**WORK ITEM:** Print the whole listing, keeping every line exactly as given.

**DATA SECTION:**
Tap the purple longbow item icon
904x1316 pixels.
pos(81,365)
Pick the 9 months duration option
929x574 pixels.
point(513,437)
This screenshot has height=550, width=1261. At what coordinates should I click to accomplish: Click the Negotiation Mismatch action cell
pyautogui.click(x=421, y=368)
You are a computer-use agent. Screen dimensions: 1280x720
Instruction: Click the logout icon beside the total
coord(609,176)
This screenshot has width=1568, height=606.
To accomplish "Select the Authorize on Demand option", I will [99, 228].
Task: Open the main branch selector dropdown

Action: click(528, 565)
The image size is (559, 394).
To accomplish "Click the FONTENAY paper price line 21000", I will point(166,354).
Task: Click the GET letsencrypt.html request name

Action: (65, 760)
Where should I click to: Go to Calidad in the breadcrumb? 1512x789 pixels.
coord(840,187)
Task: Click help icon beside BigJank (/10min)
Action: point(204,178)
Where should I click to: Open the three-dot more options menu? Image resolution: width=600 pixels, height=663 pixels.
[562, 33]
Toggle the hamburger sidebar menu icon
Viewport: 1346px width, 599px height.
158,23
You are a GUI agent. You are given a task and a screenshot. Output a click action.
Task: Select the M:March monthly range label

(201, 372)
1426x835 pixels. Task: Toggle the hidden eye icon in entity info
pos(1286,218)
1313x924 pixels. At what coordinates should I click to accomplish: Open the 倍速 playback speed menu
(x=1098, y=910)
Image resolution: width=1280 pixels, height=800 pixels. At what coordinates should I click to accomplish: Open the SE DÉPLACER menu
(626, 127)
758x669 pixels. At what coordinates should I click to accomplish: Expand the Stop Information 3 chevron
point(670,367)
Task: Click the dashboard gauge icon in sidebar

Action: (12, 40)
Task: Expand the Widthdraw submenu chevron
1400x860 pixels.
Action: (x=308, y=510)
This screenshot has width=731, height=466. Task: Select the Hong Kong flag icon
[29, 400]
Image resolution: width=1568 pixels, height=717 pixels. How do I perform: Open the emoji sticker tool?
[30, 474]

**SOLUTION:**
Tap the purple longbow item icon
904x1316 pixels.
pos(81,365)
Pick the 9 months duration option
929x574 pixels.
point(513,437)
This screenshot has height=550, width=1261. At what coordinates should I click to accomplish: Click the Negotiation Mismatch action cell
pyautogui.click(x=421, y=368)
You are a computer-use agent. Screen dimensions: 1280x720
Instruction: Click the logout icon beside the total
coord(609,176)
This screenshot has width=1568, height=606.
To accomplish "Select the Authorize on Demand option", I will [99, 228].
Task: Open the main branch selector dropdown

Action: click(528, 565)
The image size is (559, 394).
To accomplish "Click the FONTENAY paper price line 21000", I will point(166,354).
Task: Click the GET letsencrypt.html request name

Action: (65, 760)
Where should I click to: Go to Calidad in the breadcrumb? 1512x789 pixels.
coord(840,187)
Task: Click help icon beside BigJank (/10min)
Action: point(204,178)
Where should I click to: Open the three-dot more options menu? Image resolution: width=600 pixels, height=663 pixels.
[562, 33]
Toggle the hamburger sidebar menu icon
Viewport: 1346px width, 599px height.
158,23
You are a GUI agent. You are given a task and a screenshot. Output a click action.
Task: Select the M:March monthly range label

(201, 372)
1426x835 pixels. Task: Toggle the hidden eye icon in entity info
pos(1286,218)
1313x924 pixels. At what coordinates should I click to accomplish: Open the 倍速 playback speed menu
(x=1098, y=910)
Image resolution: width=1280 pixels, height=800 pixels. At what coordinates should I click to accomplish: Open the SE DÉPLACER menu
(626, 127)
758x669 pixels. At what coordinates should I click to accomplish: Expand the Stop Information 3 chevron
point(670,367)
Task: Click the dashboard gauge icon in sidebar

Action: (12, 40)
Task: Expand the Widthdraw submenu chevron
1400x860 pixels.
Action: (x=308, y=510)
This screenshot has width=731, height=466. Task: Select the Hong Kong flag icon
[29, 400]
Image resolution: width=1568 pixels, height=717 pixels. How do I perform: Open the emoji sticker tool?
[30, 474]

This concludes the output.